Your assignment
Return exactly the lines from the one containing "Instruction: Close the" through the last line of the records below, both included, and leave out any pictures.

Dataset items:
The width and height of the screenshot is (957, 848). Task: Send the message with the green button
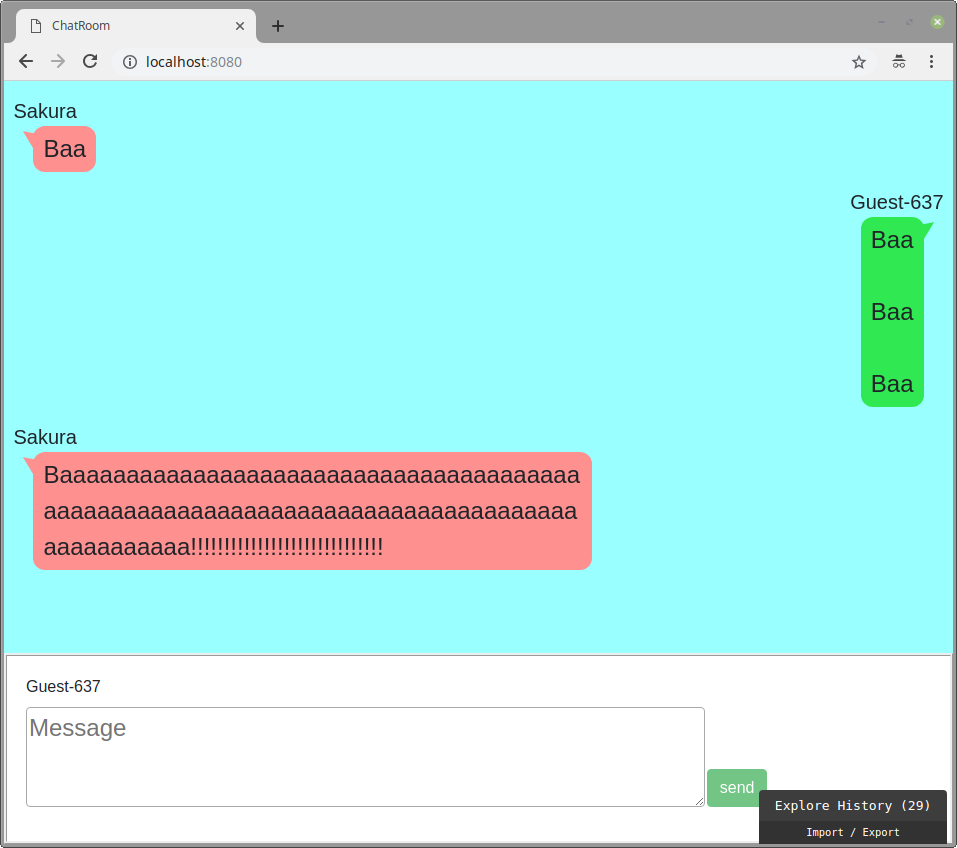click(x=736, y=787)
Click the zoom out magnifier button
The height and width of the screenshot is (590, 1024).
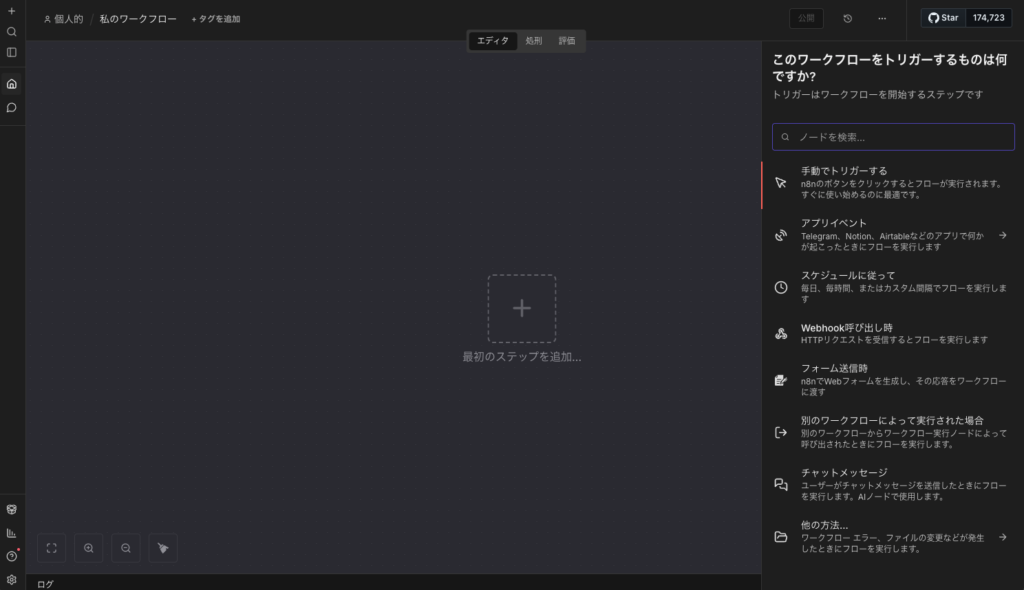click(x=126, y=548)
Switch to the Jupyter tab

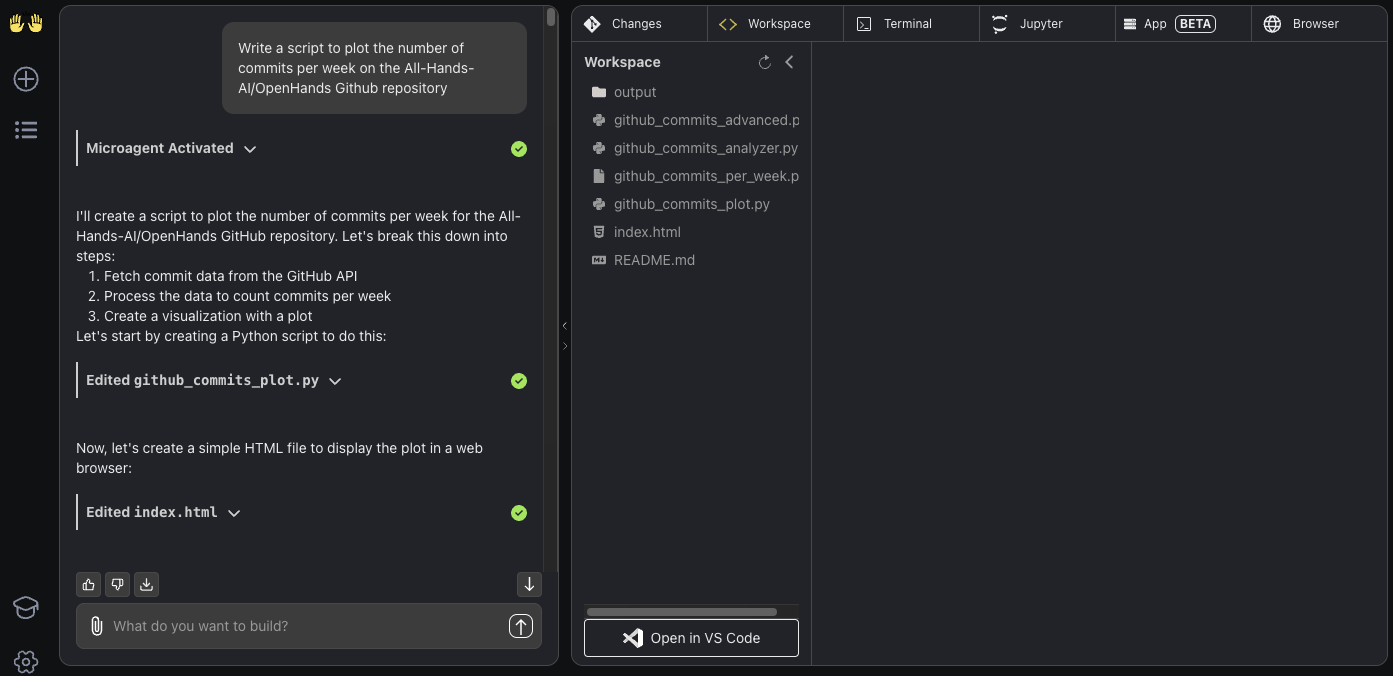tap(1040, 24)
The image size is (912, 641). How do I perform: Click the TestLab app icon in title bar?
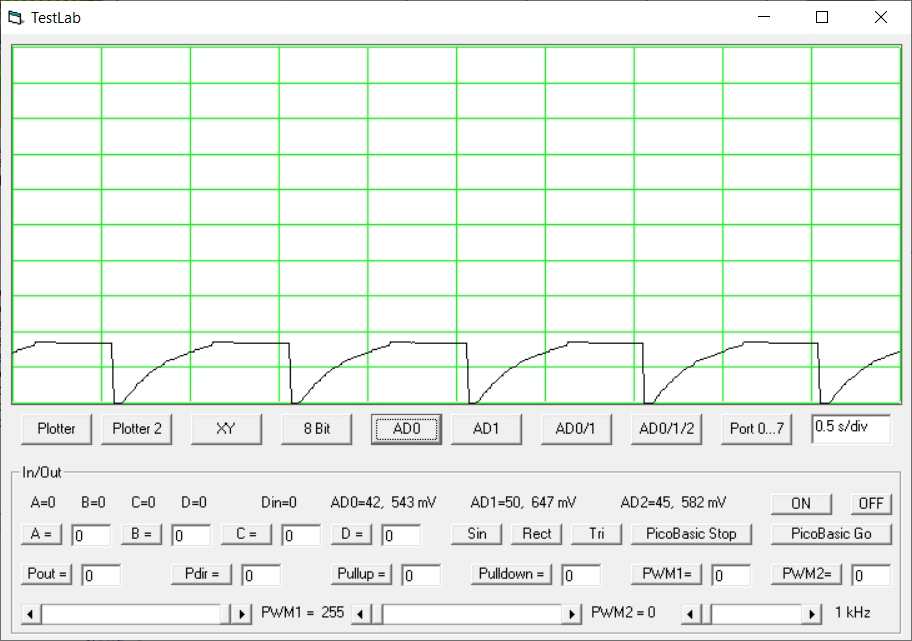(15, 17)
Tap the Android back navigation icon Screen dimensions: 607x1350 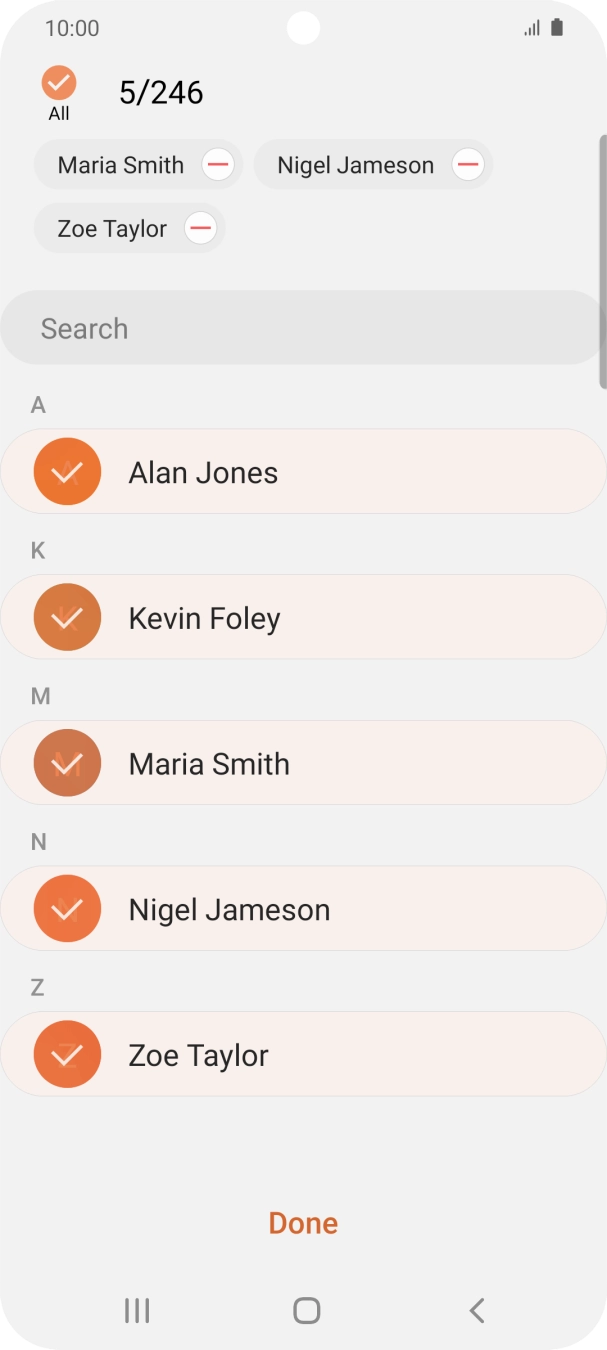pos(477,1310)
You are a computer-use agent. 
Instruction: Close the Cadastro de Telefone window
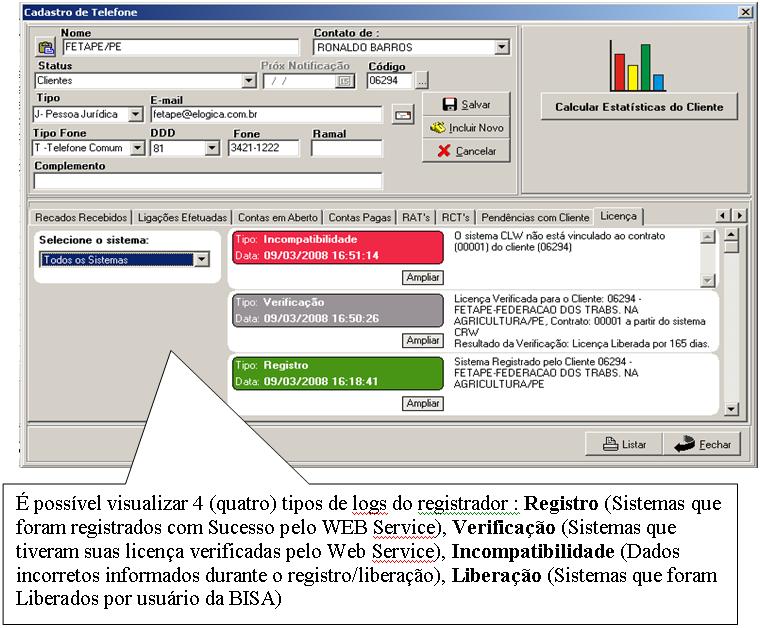(x=745, y=12)
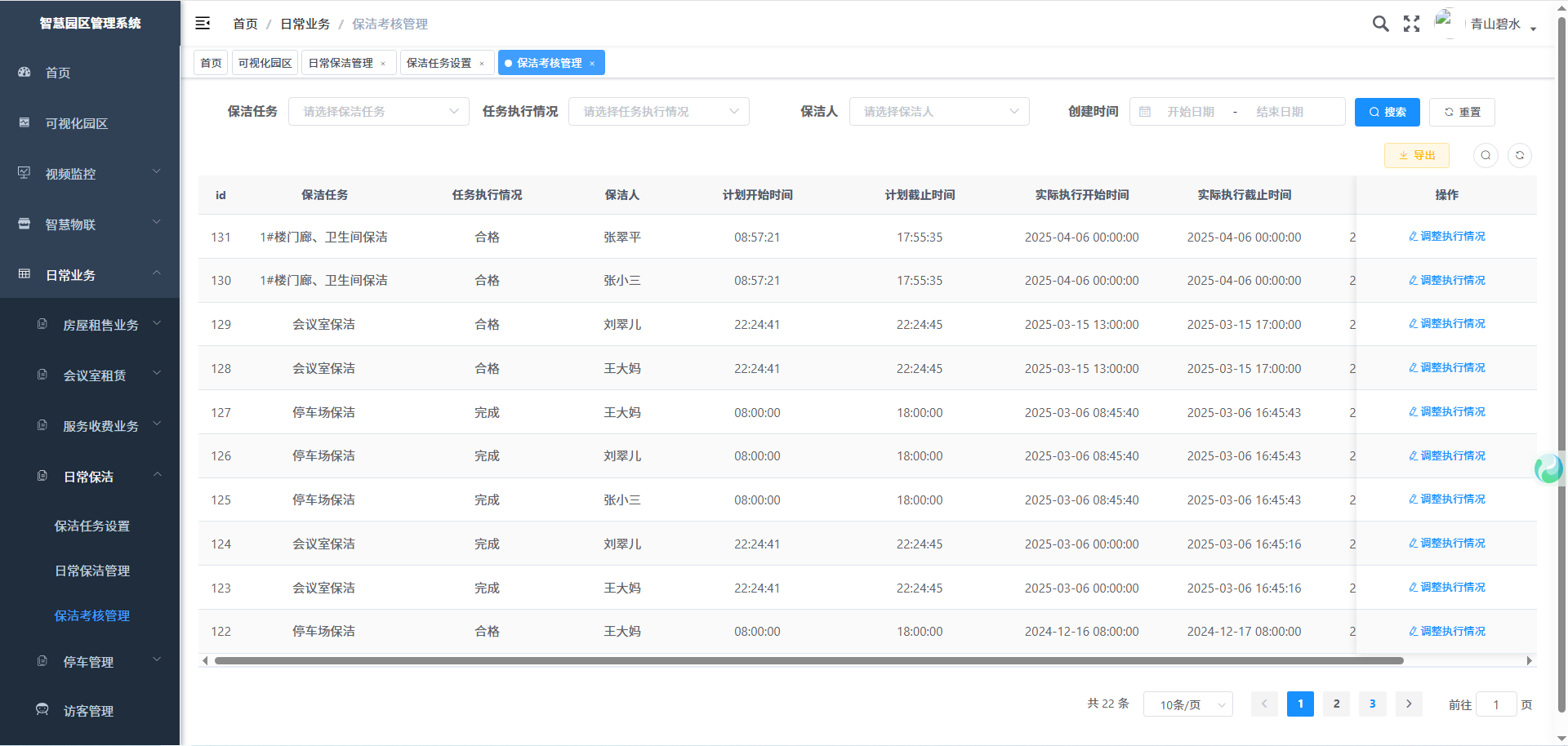Screen dimensions: 1568x746
Task: Expand the 视频监控 sidebar menu
Action: tap(90, 174)
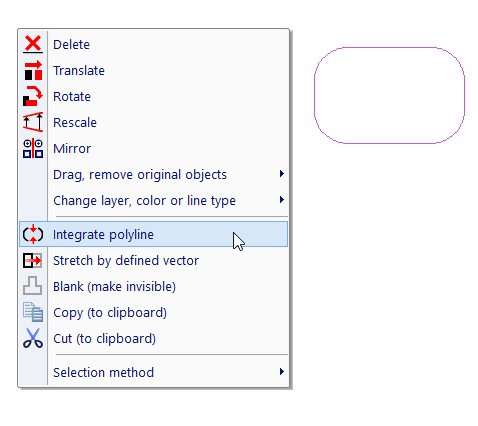Screen dimensions: 478x426
Task: Expand Drag, remove original objects submenu arrow
Action: [282, 174]
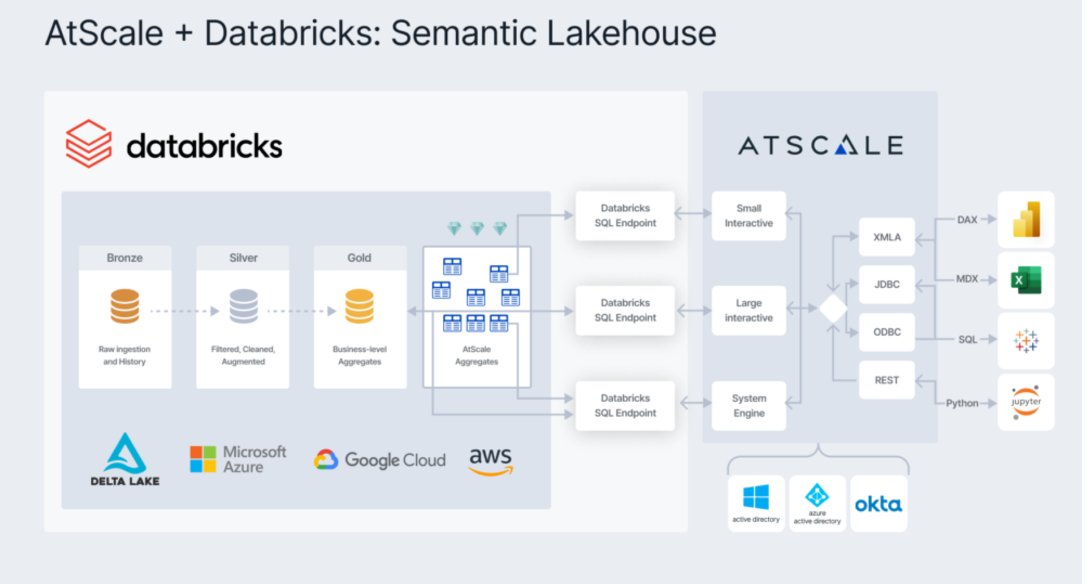Open the Tableau icon

pos(1024,340)

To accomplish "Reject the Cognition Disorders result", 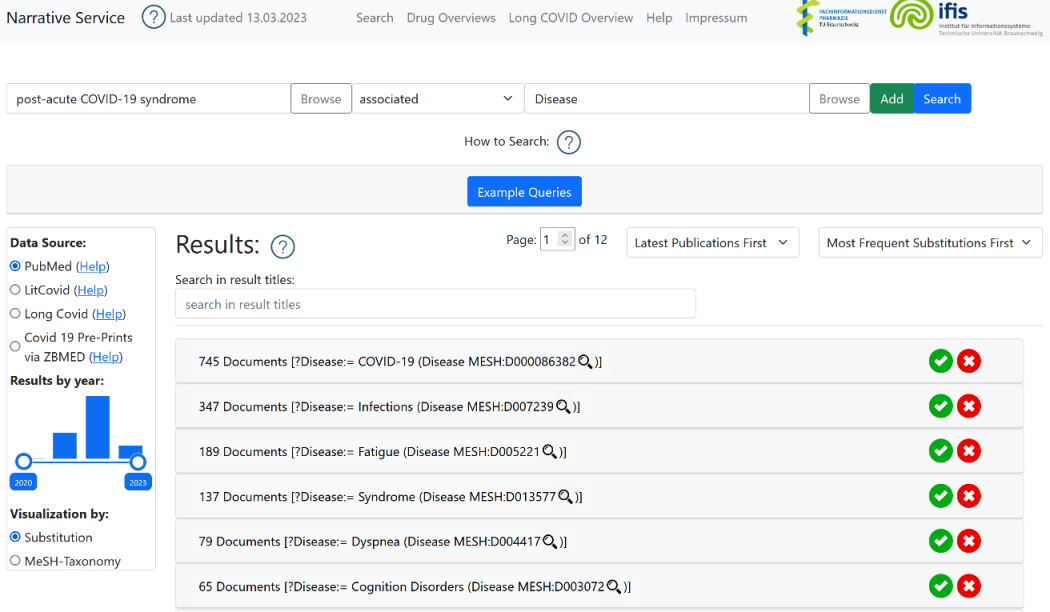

Written answer
Instruction: Close the Cadastro de Telefone window
(x=745, y=12)
Screen dimensions: 1568x746
Task: Expand the 视频监控 sidebar menu
Action: tap(90, 174)
Screen dimensions: 478x426
Task: Expand Drag, remove original objects submenu arrow
Action: [282, 174]
Open the Tableau icon

pos(1024,340)

To accomplish "Reject the Cognition Disorders result", 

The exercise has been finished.